Since the first day Biden asked her to join him on the ticket, she said he has been “very clear with me that he wants me to be the first and the last in the room” on major decisions. “So on every issue that impacts the American people, I will be a full partner to the President-elect and the President.”
She mirrored Biden’s position, for example, on how the administration would treat any potential investigations into Trump’s conduct after he leaves office, even though it is different than the tone she used toward Trump during her campaign.
Biden told Tapper that his Justice Department will operate independently, and that he would not direct them on how or who to investigate: “I’m not going to be saying go prosecute A, B or C — I’m not going to be telling them,” Biden said. “That’s not the role, it’s not my Justice Department it’s the people’s Justice Department.”
Harris, a former prosecutor who served as California’s attorney general, echoed that call for independence for the Justice Department, drawing a bright line between the Biden administration’s approach and Trump’s.

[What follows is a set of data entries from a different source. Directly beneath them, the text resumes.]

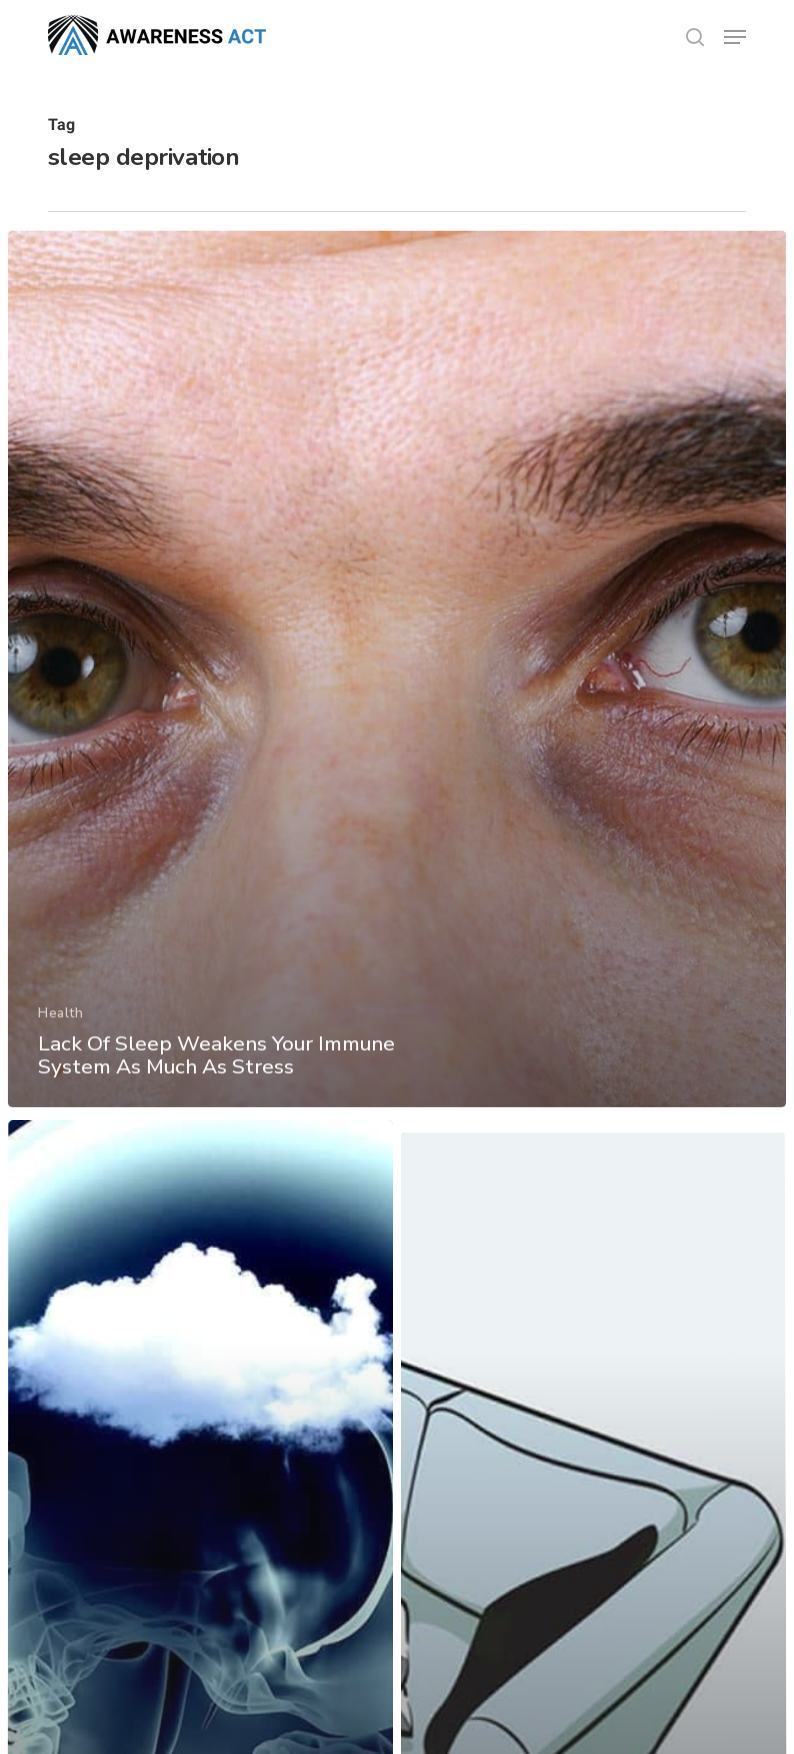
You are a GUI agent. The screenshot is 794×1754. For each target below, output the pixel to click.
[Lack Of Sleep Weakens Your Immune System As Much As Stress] (397, 681)
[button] (735, 37)
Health (59, 1022)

“We will not tell the Justice Department how to do its job. And we are going to assume, and I say this as a former attorney general elected in California — and I ran the second largest Department of Justice in the United States — that any decision coming out of the Justice Department, in particular the United States Department of Justice, should be based on facts, it should be based on the law, it should not be influenced by politics, period,” Harris told Tapper.
When Tapper asked Harris what her portfolio would be as vice president — whether she would head a Covid-19 task force, for example, as Vice President Mike Pence has — Biden interrupted to say he would answer the question. He said he planned to enlist Harris on whatever the most urgent need was at a given moment, much as he did for President Barack Obama as vice president.
“Whatever the most urgent need is that I’m not able to attend to, I have confidence in turning to her,” Biden said, noting that was dissimilar from former Vice President Al Gore’s approach, which was to handle an entire issue portfolio like the environment. “Look, there’s not a single decision I’ve made yet about personnel or about how to proceed that I haven’t discussed it with Kamala first.”